At the time the plaintiff delivered the articles charged in his account, did he do it in contemplation of creating any debt against the defendant? or in view of creating any obligation on the part of the defendant to pay for them ? If he did not, it is difficult to see upon what grounds he can claim to recover pay for them. If a contract existed between the plaintiff and the defendant, which required of the plaintiff the performance of the same duties which he in fact performed, then by so doing he was discharging his own liabilities, instead of imposing others upon the defendant. There was no express promise to pay the plaintiff for these articles, and from the facts found by the auditor none can be implied. The action on book cannot be sustained, unless there is a promise, express or implied, to pay for the articles charged. No action could be maintained to recover pay for these articles, for the reason that no promise, express or implied, exists to pay for them. The plaintiff was fulfilling his own promise, and discharging his own liability, by the delivery of them. The auditor has found the contract upon which the articles were delivered. If the parties had mutually rescinded this contract, a promise perhaps might have *658been reasonably implied, that the defendant would pay for the articles thus delivered while the contract was in force. But the auditor finds that the defendant insisted upon his right, by the terms of the original contract, to take his boy away if he was dissatisfied ; — which negatives the idea of the parties having rescinded the contract.

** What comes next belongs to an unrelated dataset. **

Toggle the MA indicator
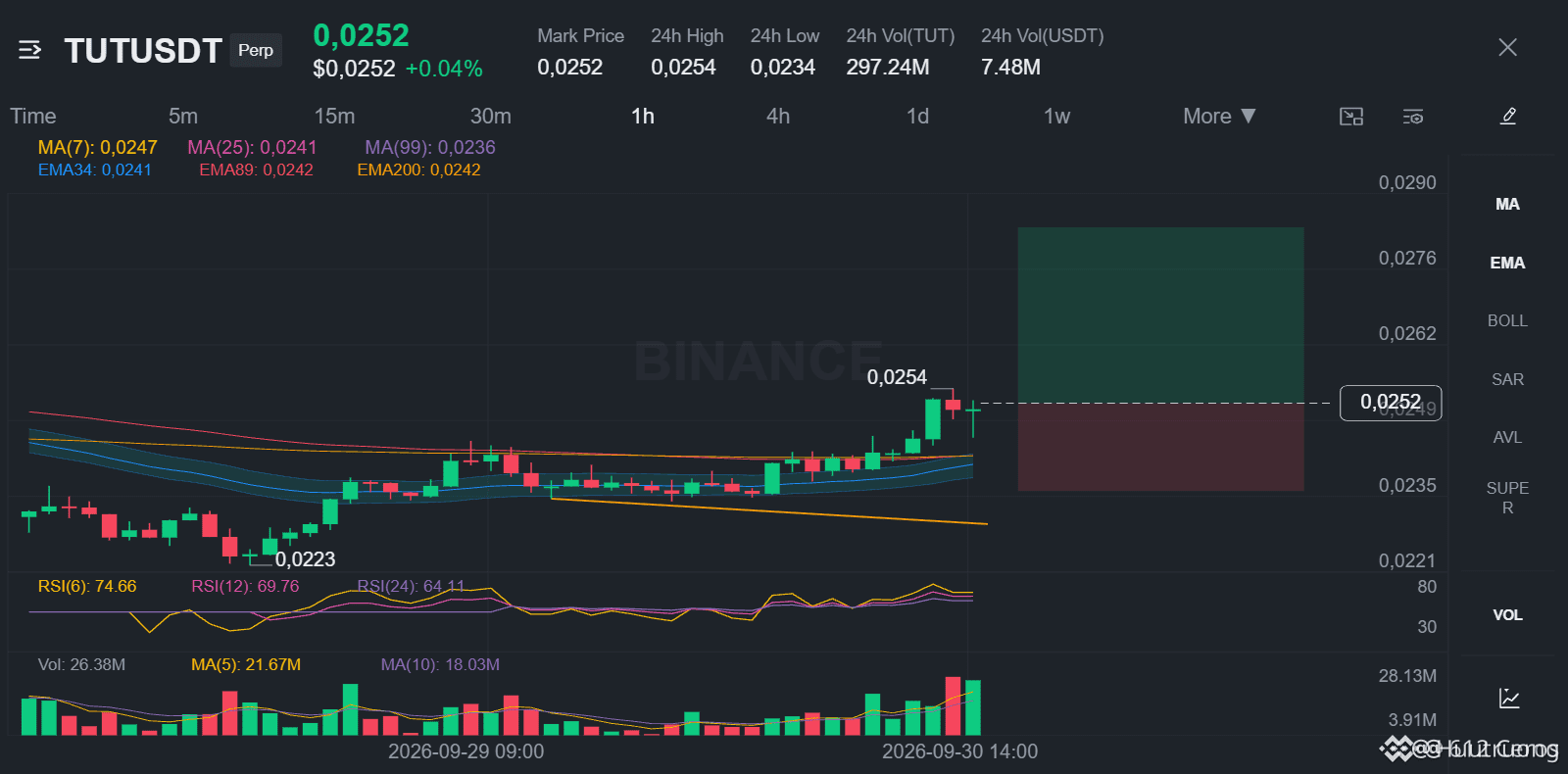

The auditor farther finds that the plaintiff did not charge the articles till after the boy left him, — and that, when delivered, he did not intend to charge them, — and nothing has since transpired which gives him any right to charge them. If the plaintiff has any claim upon the defendant, it is for damages for a breach of the contract, or for refusing to fulfil the contract, and the action on book account is not the appropriate remedy.

Judgment affirmed.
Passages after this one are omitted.